### Exercise instructions
Please reproduce the following records exactly, with nothing omitted.

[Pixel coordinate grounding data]

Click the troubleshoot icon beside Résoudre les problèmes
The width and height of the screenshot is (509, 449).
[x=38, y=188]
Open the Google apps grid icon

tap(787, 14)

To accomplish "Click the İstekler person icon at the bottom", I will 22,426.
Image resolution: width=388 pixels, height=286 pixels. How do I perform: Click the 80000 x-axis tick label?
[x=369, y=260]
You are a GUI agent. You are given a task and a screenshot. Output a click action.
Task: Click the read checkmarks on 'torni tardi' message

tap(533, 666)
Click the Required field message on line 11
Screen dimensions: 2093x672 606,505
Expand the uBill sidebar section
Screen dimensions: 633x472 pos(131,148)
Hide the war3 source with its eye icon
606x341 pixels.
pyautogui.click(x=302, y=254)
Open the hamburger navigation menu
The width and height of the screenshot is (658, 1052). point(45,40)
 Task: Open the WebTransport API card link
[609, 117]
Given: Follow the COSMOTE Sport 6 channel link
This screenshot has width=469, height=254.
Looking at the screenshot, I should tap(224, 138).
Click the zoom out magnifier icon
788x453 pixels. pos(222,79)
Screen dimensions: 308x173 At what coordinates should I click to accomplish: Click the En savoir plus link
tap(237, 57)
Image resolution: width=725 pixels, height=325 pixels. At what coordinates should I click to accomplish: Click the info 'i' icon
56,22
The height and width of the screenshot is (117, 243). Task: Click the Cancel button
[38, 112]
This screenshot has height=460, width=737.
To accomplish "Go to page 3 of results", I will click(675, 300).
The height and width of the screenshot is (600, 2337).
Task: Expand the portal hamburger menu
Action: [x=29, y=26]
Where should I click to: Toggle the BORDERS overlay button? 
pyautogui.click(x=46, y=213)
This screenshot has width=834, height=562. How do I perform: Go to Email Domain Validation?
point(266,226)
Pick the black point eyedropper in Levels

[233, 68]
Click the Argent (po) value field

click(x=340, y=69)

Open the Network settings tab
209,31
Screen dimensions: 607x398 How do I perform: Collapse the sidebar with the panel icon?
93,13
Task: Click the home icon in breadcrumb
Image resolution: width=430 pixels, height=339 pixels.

### Response to the exercise
Click the troubleshoot icon beside Résoudre les problèmes
The width and height of the screenshot is (509, 449).
[x=38, y=188]
Open the Google apps grid icon

tap(787, 14)

To accomplish "Click the İstekler person icon at the bottom", I will 22,426.
Image resolution: width=388 pixels, height=286 pixels. How do I perform: Click the 80000 x-axis tick label?
[x=369, y=260]
You are a GUI agent. You are given a task and a screenshot. Output a click action.
Task: Click the read checkmarks on 'torni tardi' message

tap(533, 666)
Click the Required field message on line 11
Screen dimensions: 2093x672 606,505
Expand the uBill sidebar section
Screen dimensions: 633x472 pos(131,148)
Hide the war3 source with its eye icon
606x341 pixels.
pyautogui.click(x=302, y=254)
Open the hamburger navigation menu
The width and height of the screenshot is (658, 1052). point(45,40)
 Task: Open the WebTransport API card link
[609, 117]
Given: Follow the COSMOTE Sport 6 channel link
This screenshot has width=469, height=254.
Looking at the screenshot, I should tap(224, 138).
Click the zoom out magnifier icon
788x453 pixels. pos(222,79)
Screen dimensions: 308x173 At what coordinates should I click to accomplish: Click the En savoir plus link
tap(237, 57)
Image resolution: width=725 pixels, height=325 pixels. At what coordinates should I click to accomplish: Click the info 'i' icon
56,22
The height and width of the screenshot is (117, 243). Task: Click the Cancel button
[38, 112]
This screenshot has height=460, width=737.
To accomplish "Go to page 3 of results", I will click(675, 300).
The height and width of the screenshot is (600, 2337).
Task: Expand the portal hamburger menu
Action: [x=29, y=26]
Where should I click to: Toggle the BORDERS overlay button? 
pyautogui.click(x=46, y=213)
This screenshot has width=834, height=562. How do I perform: Go to Email Domain Validation?
point(266,226)
Pick the black point eyedropper in Levels

[233, 68]
Click the Argent (po) value field

click(x=340, y=69)

Open the Network settings tab
209,31
Screen dimensions: 607x398 How do I perform: Collapse the sidebar with the panel icon?
93,13
Task: Click the home icon in breadcrumb
Image resolution: width=430 pixels, height=339 pixels.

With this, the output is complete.